2. The method according to claim 1, wherein the heating arrangement has a closed circuit in which the second medium circulates and wherein the second medium proceeds from a heating medium tank and is present in the heating medium tank in an at least partially liquid state.

3. The method according to claim 2, wherein the second medium is vaporized under the influence of external heat before being fed into the compressor.

4. The method according to claim 3, wherein an ambient temperature is determined; wherein the second medium is fed to a heat exchange with heat arrangement physical surroundings; and wherein a vaporization temperature of the second medium is below the ambient temperature in order that the second medium is completely vaporized under the influence of the ambient energy of the ambient temperature.

5. The method according to claim 1, wherein the compressing takes place in two stages.

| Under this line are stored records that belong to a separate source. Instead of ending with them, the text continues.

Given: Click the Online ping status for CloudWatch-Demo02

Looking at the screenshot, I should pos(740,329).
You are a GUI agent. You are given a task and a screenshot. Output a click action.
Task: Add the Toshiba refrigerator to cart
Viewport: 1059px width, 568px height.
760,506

6. The method according to claim 1, wherein the second medium transfers its heat in a first heat exchanger to a third medium, and wherein the heat transferred to the third medium is used for heating the gaseous first medium in an input heat exchanger.

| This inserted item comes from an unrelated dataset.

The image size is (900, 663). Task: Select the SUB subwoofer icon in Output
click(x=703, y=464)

7. The method according to claim 6, wherein the third medium circulates in a closed circuit, is driven by a pump and proceeds from a tank.

8. The method according to claim 1, wherein expansion of the gaseous first medium takes place in two stages; and wherein the gaseous first medium is preheated again between the two stages in an intermediate heat exchanger.

9. The method according to claim 1, wherein the pressure energy, ambient heat (W) and, optionally, waste heat from any of the steps of first heating, feeding, driving compressing and second heating is exclusively used for the energy conversion from pressure energy into electrical energy.

10. An expansion turbine system for carrying out a method according claim 1, comprising: an expansion turbine that drives the generator via a transmission; wherein the compressor is connected to the transmission and is a component of the heating arrangement for compressing the second medium; and wherein the heating arrangement further comprises an input heat exchanger in a supply line of the expansion turbine for heating the first medium.

11. A method for energy conversion from pressure energy into electrical energy, wherein a pressurized process gas is initially preheated and is subsequently expanded to release pressure energy that is converted into mechanical energy and then into electrical energy, and wherein a portion of the mechanical energy is used for operating a thermodynamic cycle, the method including the steps of: a) vaporizing a partially liquid heating medium via the introduction of external energy; b) compressing the gaseous heating medium; c) cooling and condensing the gaseous heating medium via a direct or indirect release of energy to the process gas; and d) throttling the cooling medium.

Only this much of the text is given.